Question

Find all the solutions for \[\sin x = a\]?

Answer 1

Hint: The inverse functions in trigonometry are used to get the angle with any of the trigonometry ratios. We will convert it into \[x = si{n^{ - 1}}\left( a \right)\] and then we will find the solutions for this equation. For all natural numbers, either odd or even, we will find the solutions and then combine in one solution to get the final output.

Complete step by step solution:
Given that,
\[\sin x = a\]
Here, $x$ could be either in radians or in degrees.
Let take $x$ to be in radians. Then, one solution of this equation would be \[x = si{n^{ - 1}}\left( a \right)\] as $sin^{-1}$ is the inverse trigonometric function for $\sin$.
As we know, adding 2π to an angle gives an angle equivalent to the above value of x.
This means that we could keep adding 2π to this angle and get infinitely more solutions.
Thus, \[x = si{n^{ - 1}}\left( a \right)\] is the only solution for this.

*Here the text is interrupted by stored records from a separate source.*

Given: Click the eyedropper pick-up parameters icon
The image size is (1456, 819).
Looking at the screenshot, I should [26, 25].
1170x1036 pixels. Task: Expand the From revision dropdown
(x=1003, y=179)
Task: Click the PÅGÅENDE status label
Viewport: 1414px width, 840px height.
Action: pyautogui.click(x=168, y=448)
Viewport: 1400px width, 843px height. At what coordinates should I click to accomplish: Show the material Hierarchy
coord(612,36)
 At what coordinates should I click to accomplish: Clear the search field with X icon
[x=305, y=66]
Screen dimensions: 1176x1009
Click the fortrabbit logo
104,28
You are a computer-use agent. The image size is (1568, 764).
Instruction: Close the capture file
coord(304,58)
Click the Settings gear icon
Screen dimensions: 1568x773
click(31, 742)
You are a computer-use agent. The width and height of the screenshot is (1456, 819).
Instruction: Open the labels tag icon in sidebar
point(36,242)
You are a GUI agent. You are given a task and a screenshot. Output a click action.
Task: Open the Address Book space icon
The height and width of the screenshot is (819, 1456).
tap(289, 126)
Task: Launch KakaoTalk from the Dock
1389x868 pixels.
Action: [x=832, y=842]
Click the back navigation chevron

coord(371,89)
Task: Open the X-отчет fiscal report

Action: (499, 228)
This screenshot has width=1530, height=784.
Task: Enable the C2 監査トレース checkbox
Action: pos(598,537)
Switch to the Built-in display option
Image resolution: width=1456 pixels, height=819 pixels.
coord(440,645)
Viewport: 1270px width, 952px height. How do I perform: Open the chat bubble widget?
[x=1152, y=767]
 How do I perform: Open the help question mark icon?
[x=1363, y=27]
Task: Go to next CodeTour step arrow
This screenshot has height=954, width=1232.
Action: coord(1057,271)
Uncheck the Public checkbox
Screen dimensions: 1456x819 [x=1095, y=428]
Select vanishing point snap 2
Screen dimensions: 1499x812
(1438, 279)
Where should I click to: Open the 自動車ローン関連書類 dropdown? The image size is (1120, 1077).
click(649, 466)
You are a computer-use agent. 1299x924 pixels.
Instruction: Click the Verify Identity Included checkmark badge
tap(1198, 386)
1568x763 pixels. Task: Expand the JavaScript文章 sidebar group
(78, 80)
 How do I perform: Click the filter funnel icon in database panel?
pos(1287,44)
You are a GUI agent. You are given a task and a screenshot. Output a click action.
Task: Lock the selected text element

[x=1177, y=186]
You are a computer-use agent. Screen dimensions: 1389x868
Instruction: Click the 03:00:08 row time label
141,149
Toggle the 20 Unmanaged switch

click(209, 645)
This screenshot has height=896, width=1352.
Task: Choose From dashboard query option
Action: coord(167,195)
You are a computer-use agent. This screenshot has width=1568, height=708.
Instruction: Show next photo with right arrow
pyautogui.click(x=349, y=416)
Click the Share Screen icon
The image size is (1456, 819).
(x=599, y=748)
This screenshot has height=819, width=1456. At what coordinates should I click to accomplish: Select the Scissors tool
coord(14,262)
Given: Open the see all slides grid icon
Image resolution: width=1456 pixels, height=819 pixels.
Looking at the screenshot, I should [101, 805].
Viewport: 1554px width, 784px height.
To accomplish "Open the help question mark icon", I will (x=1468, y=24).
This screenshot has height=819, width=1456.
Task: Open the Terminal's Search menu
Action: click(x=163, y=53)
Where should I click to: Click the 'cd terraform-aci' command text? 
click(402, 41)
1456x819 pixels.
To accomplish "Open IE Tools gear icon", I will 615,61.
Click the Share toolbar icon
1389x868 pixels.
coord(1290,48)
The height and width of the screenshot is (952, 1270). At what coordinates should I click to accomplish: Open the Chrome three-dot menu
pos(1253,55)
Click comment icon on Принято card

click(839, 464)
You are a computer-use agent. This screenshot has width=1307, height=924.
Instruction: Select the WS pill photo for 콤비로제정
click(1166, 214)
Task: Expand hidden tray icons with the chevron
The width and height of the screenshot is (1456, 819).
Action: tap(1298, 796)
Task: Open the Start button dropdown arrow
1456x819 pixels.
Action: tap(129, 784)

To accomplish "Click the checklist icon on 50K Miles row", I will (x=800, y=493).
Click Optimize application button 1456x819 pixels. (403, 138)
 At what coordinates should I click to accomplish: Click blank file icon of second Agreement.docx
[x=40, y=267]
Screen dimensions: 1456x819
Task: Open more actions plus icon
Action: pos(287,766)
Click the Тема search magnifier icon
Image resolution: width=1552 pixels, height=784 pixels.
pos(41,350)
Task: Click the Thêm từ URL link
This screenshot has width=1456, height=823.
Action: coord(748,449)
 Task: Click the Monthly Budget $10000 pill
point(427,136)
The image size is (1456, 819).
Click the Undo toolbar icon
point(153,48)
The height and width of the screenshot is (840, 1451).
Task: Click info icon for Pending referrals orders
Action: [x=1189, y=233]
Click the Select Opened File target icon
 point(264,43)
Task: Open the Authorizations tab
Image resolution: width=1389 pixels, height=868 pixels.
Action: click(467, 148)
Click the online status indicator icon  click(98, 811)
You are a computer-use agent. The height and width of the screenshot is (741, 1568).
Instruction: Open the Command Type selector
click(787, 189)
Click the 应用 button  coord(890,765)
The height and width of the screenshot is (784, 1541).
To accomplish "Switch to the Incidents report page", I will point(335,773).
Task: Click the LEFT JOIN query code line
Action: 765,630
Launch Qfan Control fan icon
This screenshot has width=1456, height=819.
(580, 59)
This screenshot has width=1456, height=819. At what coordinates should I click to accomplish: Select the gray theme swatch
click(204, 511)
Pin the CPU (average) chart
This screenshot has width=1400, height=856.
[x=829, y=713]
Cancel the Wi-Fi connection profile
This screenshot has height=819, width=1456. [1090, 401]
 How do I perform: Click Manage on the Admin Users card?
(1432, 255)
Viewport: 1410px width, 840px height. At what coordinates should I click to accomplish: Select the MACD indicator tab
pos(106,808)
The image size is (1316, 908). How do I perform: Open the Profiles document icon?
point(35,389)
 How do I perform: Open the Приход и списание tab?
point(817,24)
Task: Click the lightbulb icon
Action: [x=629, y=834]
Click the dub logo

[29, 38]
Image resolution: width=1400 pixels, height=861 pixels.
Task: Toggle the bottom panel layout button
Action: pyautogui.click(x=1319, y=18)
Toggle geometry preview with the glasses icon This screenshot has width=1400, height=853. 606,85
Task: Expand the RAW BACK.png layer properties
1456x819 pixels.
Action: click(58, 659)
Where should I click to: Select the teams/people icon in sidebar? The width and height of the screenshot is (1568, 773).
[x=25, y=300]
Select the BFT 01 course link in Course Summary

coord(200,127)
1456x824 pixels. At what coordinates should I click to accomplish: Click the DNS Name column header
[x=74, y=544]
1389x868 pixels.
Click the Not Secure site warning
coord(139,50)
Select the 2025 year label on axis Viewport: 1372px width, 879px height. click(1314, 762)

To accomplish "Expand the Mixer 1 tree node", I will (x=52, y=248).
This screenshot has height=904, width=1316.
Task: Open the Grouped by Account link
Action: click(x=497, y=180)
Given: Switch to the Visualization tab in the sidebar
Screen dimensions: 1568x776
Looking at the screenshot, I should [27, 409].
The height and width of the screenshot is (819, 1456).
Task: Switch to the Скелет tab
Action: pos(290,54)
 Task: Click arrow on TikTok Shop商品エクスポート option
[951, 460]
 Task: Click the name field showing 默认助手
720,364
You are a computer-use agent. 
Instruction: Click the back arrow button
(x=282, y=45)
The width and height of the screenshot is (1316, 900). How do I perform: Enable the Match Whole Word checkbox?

Suppose, \[A = si{n^{ - 1}}\left( a \right)\].
Thus, a more complete solution would be \[x = A + \left( {2\pi } \right)n\] for all \[n \in N\].
Here, multiplying by ‘n’ means that adding any multiple of 2π is a solution.
In short, all complementary angles are also a solution. This means that the sum of complementary angles is equal to \[{180^ \circ }\] or \[2\pi \].
Thus, for every solution of ‘A’ another solution is: \[\pi - A\]
As for solving this,
\[ = A + (\pi - A)\]
\[ = \pi \]
As before, to this other solution too, we can add multiples of \[2\pi \] to have equivalent solutions.
Thus, another set of solutions is: \[x = \pi - A + \left( {2\pi } \right)n\]
Hence, a complete solution for \[\sin x = a\] is:
1) \[x = A + \left( {2\pi } \right)n\]
2) \[x = \pi - A + \left( {2\pi } \right)n\]
Next, we will rearrange both the equations as below:
For the first equation:
\[ \Rightarrow x = A + \left( {2n} \right)\pi \]
Since, \[n \in N\] and so \[\left( {2n} \right)\] is always an even number. This means, for $n$ is even, we will use this solution.
Then, for the second equation:
\[ \Rightarrow x = - A + 2n\pi + \pi \]
\[ \Rightarrow x = - A + (2n + 1)\pi \]
Since, \[n \in N\] and so \[(2n + 1)\] is always an odd number. This means, for $n$ is odd, we will use this solution.
Thus, we will combine both the rearranged equations and write the two solutions as:
\[{( - 1)^n}A + n\pi \] .
Hence, all the solutions for \[\sin x = a\] is \[{( - 1)^n}A + n\pi \] where \[A = si{n^{ - 1}}\left( a \right)\] for all \[n \in N\].

Note:
Inverse trigonometric functions are also called Arc Functions since, for a given value of trigonometric functions, Because they produce the length of arc needed to obtain that particular value. The inverse trigonometric functions perform the opposite operation of the trigonometric functions such as sine, cosine, tangent, cosecant, secant, and cotangent.